In the weeks before our trip, we had been so encouraged by the outpouring we received from many friends and churches who shared our desire to provide aid for the refugees seeking asylum in Europe from the Middle East and Northern Africa.  Seeing people from our childhood community coming together to raise awareness and funds, so that we could carry aid down to refugee camps on our way to a missions conference in Albania was great confirmation for us of God’s hand in what we were doing.

However, in those same weeks, we had also encountered fairly significant hostility from several others about our plans to help the refugees.  Even as we had explained how we came to our decision, inside we couldn’t help but acknowledge our own concerns about what we were doing.

We had been compelled to act by the images we had seen of thousands of men, women and children floating across the Mediterranean on rafts, walking miles alongside Hungarian highways and sleeping in the dirt in public European parks.  A part of me actually carried the hope that we would arrive in Serbia and discover the stories we had heard were an exaggeration, and that the situation was not actually as dire as it had been portrayed.  What a relief it would be to discover that there was no longer a need; that the refugees traveling had every comfort met.

But another part of me was scared of that very same thing.  We had heard the accusations:  that these people were not refugees, but were instead “terrorists and rapists” forcing their way into Europe – not fleeing oppression or danger but coming only for the financial gain they intended to obtain through exploitation of the social systems, with the ultimate objective of converting the EU into a Muslim-extremist society through acts of terror and oppression.  I have to admit, even as we made our way to Latvia that day, quietly inside I was asking myself, “What if we are making a huge mistake?”

And then, the darkest fear whispering in my heart:  ”What will people say about us if we have made this huge announcement to everyone that we are driving down to take supplies to refugees, and we get there only to discover that they were right – that there really was no need for us to do this at all?”

For the first 3 days of our journey, as we traveled through Latvia, Lithuania, Poland, Czech Republic, Slovakia and Hungary, this struggle continued to play out inside of me.  I was conflicted between a true compassion and desire to show the love of Jesus Christ, and a deep, dark hope that I myself would be vindicated, even called savior for a day in those refugee camps.

A friend who had recently been in Belgrade, Serbia told us that she’d seen many refugees there, particularly near the central train station.

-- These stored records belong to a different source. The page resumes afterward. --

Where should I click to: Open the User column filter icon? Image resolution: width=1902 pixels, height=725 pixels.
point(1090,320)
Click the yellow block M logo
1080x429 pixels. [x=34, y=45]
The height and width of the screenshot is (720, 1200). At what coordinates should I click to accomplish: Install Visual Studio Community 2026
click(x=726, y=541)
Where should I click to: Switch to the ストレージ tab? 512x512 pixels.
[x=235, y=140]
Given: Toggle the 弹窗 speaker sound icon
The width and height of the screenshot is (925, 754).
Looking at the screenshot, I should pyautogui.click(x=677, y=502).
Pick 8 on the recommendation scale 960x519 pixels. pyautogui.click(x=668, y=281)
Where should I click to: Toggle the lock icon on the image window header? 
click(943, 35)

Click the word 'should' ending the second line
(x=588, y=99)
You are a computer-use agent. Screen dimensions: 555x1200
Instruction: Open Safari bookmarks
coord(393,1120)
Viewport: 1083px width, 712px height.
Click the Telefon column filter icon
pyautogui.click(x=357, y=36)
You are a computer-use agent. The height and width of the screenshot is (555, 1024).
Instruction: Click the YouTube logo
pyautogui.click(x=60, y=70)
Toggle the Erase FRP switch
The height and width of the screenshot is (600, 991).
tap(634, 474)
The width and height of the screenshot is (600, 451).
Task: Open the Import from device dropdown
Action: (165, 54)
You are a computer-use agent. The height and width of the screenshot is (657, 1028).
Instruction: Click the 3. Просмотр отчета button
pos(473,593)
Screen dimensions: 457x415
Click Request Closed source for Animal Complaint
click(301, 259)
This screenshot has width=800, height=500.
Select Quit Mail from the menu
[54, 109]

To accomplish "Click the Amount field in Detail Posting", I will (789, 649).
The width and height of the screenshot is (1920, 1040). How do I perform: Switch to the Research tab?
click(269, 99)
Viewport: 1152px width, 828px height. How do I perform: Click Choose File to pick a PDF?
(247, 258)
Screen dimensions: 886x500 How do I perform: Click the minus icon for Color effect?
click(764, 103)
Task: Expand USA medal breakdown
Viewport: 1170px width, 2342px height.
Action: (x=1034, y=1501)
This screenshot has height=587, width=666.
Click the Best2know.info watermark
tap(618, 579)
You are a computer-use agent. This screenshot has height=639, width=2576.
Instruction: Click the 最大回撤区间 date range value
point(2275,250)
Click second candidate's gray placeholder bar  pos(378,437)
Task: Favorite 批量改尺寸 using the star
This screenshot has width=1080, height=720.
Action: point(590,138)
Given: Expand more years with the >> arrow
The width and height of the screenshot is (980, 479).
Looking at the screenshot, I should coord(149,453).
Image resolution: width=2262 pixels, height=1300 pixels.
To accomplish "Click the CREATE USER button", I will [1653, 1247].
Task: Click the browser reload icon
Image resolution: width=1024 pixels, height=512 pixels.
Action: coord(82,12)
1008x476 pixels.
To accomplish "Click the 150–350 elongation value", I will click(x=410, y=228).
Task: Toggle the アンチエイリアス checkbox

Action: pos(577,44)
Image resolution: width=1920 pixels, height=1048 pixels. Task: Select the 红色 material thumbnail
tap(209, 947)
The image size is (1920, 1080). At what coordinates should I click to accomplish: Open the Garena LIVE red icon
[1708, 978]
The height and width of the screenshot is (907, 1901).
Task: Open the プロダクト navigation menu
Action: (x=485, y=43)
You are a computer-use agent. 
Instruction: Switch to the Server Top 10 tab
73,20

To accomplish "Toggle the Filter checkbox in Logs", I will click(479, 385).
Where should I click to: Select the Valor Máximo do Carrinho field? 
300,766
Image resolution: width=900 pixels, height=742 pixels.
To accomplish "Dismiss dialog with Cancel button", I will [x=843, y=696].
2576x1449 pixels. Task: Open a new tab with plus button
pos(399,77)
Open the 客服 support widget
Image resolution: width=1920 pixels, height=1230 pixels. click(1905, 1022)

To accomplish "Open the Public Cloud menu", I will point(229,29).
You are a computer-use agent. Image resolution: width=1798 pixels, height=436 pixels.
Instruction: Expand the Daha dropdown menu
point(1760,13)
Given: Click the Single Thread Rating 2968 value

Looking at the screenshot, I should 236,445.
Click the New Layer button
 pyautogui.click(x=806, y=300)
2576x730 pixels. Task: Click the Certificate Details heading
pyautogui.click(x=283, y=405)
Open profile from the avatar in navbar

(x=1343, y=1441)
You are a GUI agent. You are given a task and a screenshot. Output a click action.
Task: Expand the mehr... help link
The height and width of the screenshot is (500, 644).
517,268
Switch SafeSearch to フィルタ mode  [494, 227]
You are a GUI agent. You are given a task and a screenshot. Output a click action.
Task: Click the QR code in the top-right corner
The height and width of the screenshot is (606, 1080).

But that had been weeks prior, and we knew that the routes and locations of the traveling refugees were changing frequently.

So we made arrangements to spend a couple of days with a church contact just north of Novi Sad, Serbia, near the Croatian border.  Our hope was that they would be involved with the refugee crisis, and could provide us information and assistance on logistics for us to deliver the aid we had brought from Estonia.

When we arrived, we were warmly welcomed at the church, and felt very comfortable in the guest apartment they offered on the church grounds.  However, the information we received from the leaders there was not as helpful as we had hoped.

“There really is not a need for aid for refugees in Serbia any longer,” the pastor told us through a translator.  She explained that the church was working at the open borders, through which refugees were traveling on their way to Germany. She told us that at the both the southern border with Macedonia and the northwestern border with Croatia the church was there, and that they had all of the supplies and help they needed.

She also confirmed that there were no longer refugees at the train station in Belgrade.  “They are not stopping in Belgrade any more, but are going straight to the border,” she reported.  “If any are there, it is just a small number – 50 at the most.”

She offered to carry our aid to the northwestern border camp near Sid for us.  But we explained that the supplies we had were donations from individuals and churches, and that we felt we needed to take the responsibility of delivering them ourselves, if possible.

She said that in that case, we should plan to carry the supplies further south, into Macedonia where the people are poorer, and where there is still a need for aid for refugees.

After this conversation, we realized that our original plan to stay with this church for 2 days was not going to provide the opportunity for us to work with refugees or distribute any of the aid we had.  So we thanked them sincerely for their generous hospitality, and decided to get up early the following morning and head further south.

But precisely where we were to go, we still had no idea.  We remembered our friend who had visited us in Tallinn a few weeks earlier, had said that she had seen refugees at the train station in Belgrade.  Then we considered the pastor’s report earlier that same evening that no more than 50 refugees were still there.

Finally Charlie said, “Well, then we should be able to help those 50 with what we have in the back of our van. Let’s go to Belgrade tomorrow.”